↓↓↓

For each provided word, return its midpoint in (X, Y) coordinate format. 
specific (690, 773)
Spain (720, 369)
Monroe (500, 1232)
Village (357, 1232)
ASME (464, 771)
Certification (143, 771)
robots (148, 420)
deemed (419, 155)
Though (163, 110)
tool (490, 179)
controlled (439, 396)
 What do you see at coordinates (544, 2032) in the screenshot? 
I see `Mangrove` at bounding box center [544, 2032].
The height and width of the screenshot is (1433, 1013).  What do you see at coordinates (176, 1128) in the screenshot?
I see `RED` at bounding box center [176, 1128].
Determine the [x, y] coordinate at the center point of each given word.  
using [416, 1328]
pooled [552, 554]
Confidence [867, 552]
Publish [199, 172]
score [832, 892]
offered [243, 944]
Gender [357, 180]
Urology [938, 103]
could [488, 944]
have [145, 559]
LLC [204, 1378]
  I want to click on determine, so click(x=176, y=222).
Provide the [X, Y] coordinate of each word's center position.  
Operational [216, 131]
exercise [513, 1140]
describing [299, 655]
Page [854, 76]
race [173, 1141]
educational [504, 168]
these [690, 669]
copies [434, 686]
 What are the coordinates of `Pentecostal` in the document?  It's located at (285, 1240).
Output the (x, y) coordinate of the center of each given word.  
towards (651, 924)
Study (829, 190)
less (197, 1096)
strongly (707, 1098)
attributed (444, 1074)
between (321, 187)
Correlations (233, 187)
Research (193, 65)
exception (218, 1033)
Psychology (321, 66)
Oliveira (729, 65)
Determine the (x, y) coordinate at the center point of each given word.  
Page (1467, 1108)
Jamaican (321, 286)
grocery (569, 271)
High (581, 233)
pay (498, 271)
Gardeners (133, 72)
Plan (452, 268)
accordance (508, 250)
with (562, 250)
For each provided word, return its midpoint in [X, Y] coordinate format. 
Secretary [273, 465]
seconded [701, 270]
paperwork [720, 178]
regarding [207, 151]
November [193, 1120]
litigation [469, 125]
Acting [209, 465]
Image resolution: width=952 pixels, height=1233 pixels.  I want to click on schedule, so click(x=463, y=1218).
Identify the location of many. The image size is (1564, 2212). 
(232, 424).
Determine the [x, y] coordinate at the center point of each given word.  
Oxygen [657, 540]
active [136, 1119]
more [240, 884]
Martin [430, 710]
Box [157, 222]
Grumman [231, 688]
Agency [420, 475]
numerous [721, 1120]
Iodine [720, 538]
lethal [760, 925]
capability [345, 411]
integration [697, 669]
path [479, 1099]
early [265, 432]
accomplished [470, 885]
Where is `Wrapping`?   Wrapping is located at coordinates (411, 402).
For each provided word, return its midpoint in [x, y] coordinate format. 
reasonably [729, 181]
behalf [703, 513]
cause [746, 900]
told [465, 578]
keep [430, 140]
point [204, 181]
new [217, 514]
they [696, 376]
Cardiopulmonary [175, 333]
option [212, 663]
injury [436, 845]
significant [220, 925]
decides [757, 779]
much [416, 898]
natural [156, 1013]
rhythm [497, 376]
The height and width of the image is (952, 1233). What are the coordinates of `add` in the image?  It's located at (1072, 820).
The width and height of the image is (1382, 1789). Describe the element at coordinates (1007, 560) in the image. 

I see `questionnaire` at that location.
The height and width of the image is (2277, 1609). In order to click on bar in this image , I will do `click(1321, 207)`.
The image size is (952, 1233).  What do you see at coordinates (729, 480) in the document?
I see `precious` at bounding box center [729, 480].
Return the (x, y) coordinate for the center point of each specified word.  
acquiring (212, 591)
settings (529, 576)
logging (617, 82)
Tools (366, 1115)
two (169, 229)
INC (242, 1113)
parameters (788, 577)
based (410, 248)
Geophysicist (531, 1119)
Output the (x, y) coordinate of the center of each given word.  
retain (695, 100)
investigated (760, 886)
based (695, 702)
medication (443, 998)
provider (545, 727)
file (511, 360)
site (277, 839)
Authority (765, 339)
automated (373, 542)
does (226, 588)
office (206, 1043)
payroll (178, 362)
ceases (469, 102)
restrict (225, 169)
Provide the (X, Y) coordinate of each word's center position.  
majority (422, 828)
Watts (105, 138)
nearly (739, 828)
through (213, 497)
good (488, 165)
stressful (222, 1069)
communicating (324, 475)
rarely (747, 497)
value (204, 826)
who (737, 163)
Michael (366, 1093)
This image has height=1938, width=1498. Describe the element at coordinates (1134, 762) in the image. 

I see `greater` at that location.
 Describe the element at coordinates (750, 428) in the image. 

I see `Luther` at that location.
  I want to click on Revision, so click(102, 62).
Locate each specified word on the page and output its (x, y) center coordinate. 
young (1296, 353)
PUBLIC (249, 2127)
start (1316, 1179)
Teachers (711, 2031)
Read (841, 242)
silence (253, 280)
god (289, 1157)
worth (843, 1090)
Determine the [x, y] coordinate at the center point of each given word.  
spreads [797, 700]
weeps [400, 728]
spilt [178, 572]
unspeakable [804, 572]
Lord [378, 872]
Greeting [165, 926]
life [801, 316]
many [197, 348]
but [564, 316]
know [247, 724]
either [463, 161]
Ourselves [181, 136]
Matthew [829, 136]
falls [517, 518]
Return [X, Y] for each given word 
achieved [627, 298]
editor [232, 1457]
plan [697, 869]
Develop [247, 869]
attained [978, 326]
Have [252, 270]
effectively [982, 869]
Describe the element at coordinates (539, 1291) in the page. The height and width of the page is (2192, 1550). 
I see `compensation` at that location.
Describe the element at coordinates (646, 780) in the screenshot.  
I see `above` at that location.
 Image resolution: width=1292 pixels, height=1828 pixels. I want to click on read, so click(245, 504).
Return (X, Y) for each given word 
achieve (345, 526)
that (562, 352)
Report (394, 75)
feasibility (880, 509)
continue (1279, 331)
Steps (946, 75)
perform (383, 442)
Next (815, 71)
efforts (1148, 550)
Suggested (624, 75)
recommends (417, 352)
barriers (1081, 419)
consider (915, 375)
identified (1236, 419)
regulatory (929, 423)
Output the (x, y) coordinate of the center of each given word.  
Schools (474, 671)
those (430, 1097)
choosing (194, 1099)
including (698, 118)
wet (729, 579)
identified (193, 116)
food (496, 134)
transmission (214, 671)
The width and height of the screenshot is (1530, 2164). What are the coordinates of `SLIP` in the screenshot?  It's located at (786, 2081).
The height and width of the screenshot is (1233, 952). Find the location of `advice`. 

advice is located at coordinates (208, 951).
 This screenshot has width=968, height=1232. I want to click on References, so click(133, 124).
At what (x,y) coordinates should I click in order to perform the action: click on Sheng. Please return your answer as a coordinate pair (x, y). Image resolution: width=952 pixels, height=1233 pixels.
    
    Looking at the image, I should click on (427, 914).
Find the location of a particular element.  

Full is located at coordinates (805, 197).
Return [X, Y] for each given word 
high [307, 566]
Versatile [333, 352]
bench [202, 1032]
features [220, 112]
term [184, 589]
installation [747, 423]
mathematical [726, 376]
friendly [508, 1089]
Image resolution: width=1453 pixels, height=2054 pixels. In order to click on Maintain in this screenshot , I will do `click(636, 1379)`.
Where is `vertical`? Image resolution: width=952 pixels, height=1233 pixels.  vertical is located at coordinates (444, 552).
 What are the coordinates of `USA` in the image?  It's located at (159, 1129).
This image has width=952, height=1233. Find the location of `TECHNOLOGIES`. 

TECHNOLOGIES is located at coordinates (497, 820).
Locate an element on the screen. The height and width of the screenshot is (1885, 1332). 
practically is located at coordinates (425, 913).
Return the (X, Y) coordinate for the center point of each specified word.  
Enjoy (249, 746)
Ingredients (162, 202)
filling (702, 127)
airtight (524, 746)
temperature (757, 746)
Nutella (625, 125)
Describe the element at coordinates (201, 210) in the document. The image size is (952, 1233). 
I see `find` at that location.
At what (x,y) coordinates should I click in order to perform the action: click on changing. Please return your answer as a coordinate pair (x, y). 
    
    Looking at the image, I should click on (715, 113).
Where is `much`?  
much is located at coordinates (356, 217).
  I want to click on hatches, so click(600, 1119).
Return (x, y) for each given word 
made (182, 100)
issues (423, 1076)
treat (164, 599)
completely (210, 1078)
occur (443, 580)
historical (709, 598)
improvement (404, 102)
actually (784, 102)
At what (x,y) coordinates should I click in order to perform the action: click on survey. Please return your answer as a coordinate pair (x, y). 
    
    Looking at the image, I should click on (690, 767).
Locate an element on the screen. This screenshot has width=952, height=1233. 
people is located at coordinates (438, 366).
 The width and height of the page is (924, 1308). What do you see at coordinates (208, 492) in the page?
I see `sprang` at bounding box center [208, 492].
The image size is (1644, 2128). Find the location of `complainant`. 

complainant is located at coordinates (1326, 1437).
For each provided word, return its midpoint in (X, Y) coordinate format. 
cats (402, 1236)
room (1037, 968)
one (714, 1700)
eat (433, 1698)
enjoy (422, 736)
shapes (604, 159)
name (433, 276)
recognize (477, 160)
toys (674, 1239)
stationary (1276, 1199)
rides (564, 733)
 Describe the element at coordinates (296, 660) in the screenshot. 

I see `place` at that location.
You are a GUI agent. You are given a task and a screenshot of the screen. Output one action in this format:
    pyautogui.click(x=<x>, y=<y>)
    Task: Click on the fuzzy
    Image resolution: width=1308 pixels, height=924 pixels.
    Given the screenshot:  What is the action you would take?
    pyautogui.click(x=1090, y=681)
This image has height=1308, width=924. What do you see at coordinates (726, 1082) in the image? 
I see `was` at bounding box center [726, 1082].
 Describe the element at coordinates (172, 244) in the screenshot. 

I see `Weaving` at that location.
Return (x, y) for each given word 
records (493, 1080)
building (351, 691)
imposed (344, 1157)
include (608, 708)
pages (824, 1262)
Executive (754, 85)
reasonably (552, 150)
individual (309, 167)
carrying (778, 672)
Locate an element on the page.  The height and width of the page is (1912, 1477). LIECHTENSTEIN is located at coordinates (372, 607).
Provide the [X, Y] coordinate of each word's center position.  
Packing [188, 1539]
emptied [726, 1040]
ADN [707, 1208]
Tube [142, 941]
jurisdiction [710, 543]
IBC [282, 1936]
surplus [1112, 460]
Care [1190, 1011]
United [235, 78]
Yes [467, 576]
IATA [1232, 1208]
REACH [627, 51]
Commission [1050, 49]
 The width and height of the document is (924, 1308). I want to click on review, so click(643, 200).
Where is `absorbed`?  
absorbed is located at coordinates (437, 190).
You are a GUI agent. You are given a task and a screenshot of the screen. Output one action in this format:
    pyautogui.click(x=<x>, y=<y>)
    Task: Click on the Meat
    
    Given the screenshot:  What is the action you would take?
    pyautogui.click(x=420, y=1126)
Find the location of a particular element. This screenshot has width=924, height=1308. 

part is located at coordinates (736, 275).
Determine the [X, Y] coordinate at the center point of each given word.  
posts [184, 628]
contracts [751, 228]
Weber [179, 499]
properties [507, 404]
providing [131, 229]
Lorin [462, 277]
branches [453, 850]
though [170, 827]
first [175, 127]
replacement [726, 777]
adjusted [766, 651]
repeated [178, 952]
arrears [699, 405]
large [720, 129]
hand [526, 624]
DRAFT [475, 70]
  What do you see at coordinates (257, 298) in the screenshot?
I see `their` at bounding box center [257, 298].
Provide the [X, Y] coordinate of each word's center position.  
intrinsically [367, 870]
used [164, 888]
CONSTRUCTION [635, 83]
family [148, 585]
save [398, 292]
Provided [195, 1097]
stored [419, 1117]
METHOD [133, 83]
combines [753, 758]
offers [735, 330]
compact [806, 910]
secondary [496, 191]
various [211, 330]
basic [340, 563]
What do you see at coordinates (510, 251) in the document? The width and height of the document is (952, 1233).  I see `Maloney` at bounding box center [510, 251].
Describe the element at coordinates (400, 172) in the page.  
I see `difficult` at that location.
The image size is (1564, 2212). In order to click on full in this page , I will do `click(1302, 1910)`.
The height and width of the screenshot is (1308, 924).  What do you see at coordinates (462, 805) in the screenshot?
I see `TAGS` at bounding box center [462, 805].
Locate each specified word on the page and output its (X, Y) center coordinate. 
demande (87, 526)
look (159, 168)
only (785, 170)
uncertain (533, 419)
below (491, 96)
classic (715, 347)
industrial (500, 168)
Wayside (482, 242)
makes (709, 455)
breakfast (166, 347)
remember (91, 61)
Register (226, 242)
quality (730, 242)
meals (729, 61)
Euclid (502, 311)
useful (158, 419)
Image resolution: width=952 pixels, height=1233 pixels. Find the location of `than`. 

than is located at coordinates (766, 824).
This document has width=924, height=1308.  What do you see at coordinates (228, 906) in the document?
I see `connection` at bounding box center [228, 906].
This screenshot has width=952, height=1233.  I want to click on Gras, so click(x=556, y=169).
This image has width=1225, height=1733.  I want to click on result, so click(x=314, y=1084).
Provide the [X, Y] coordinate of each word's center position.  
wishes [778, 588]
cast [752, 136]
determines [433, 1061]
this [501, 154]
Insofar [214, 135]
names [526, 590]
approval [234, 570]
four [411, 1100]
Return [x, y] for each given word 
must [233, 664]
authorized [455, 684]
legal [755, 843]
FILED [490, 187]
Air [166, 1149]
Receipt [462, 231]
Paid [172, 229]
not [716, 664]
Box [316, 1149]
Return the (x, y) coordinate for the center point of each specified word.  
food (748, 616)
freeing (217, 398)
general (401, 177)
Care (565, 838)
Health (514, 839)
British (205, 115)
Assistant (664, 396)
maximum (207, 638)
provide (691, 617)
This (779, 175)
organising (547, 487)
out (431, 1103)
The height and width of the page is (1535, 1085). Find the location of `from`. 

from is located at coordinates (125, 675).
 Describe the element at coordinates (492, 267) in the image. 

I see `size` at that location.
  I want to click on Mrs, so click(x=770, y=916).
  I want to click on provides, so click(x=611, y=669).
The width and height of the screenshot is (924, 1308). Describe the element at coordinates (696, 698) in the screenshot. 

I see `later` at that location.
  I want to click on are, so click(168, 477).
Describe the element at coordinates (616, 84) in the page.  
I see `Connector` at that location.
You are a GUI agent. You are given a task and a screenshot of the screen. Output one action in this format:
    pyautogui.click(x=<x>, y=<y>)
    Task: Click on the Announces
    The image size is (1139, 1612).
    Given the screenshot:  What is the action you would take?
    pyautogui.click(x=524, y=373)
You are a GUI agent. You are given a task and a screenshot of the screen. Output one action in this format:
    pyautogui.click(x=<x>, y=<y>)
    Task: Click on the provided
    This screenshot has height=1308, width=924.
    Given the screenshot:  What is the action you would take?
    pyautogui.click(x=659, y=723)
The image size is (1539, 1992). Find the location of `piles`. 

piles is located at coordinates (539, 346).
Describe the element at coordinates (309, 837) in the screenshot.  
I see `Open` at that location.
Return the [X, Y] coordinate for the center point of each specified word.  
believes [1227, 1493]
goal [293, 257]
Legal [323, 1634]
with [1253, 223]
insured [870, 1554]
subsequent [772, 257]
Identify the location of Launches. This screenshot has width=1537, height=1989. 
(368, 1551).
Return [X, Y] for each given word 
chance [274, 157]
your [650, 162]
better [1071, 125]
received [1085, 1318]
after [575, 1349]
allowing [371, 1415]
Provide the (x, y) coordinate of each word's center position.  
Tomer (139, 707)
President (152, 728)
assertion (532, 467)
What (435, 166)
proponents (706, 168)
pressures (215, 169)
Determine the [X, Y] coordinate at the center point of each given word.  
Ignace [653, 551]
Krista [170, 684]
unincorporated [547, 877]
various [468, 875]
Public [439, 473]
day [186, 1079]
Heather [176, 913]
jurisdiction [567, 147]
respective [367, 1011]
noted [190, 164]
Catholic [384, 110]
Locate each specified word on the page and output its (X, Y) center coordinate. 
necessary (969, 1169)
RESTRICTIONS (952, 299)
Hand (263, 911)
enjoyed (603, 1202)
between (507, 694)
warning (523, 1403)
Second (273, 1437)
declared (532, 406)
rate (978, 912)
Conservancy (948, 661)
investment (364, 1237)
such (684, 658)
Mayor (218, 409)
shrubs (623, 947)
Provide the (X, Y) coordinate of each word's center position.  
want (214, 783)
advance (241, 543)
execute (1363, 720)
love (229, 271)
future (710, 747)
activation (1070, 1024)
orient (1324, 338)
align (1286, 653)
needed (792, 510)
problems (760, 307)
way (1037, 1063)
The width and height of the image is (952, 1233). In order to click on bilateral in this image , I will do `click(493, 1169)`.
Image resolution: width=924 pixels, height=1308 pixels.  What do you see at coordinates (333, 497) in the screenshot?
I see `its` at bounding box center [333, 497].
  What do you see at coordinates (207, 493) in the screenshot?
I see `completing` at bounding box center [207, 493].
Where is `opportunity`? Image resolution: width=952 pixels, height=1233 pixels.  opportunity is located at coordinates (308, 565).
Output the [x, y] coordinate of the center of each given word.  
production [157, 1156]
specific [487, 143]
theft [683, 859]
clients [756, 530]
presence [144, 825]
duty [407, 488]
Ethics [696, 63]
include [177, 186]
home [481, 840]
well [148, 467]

↑↑↑

◆ **TASK TO COMPLETE**:
Give the part of the data that opens with the line containing "received [1085, 1318]" and runs through the final line of the data as a numbered list, skipping any blank lines.

◆ **RESULT FOR THIS EXERCISE**:
1. received [1085, 1318]
2. after [575, 1349]
3. allowing [371, 1415]
4. Provide the (x, y) coordinate of each word's center position.  
5. Tomer (139, 707)
6. President (152, 728)
7. assertion (532, 467)
8. What (435, 166)
9. proponents (706, 168)
10. pressures (215, 169)
11. Determine the [X, Y] coordinate at the center point of each given word.  
12. Ignace [653, 551]
13. Krista [170, 684]
14. unincorporated [547, 877]
15. various [468, 875]
16. Public [439, 473]
17. day [186, 1079]
18. Heather [176, 913]
19. jurisdiction [567, 147]
20. respective [367, 1011]
21. noted [190, 164]
22. Catholic [384, 110]
23. Locate each specified word on the page and output its (X, Y) center coordinate. 
24. necessary (969, 1169)
25. RESTRICTIONS (952, 299)
26. Hand (263, 911)
27. enjoyed (603, 1202)
28. between (507, 694)
29. warning (523, 1403)
30. Second (273, 1437)
31. declared (532, 406)
32. rate (978, 912)
33. Conservancy (948, 661)
34. investment (364, 1237)
35. such (684, 658)
36. Mayor (218, 409)
37. shrubs (623, 947)
38. Provide the (X, Y) coordinate of each word's center position.  
39. want (214, 783)
40. advance (241, 543)
41. execute (1363, 720)
42. love (229, 271)
43. future (710, 747)
44. activation (1070, 1024)
45. orient (1324, 338)
46. align (1286, 653)
47. needed (792, 510)
48. problems (760, 307)
49. way (1037, 1063)
50. The width and height of the image is (952, 1233). In order to click on bilateral in this image , I will do `click(493, 1169)`.
51. Image resolution: width=924 pixels, height=1308 pixels.  What do you see at coordinates (333, 497) in the screenshot?
52. I see `its` at bounding box center [333, 497].
53.   What do you see at coordinates (207, 493) in the screenshot?
54. I see `completing` at bounding box center [207, 493].
55. Where is `opportunity`? Image resolution: width=952 pixels, height=1233 pixels.  opportunity is located at coordinates (308, 565).
56. Output the [x, y] coordinate of the center of each given word.  
57. production [157, 1156]
58. specific [487, 143]
59. theft [683, 859]
60. clients [756, 530]
61. presence [144, 825]
62. duty [407, 488]
63. Ethics [696, 63]
64. include [177, 186]
65. home [481, 840]
66. well [148, 467]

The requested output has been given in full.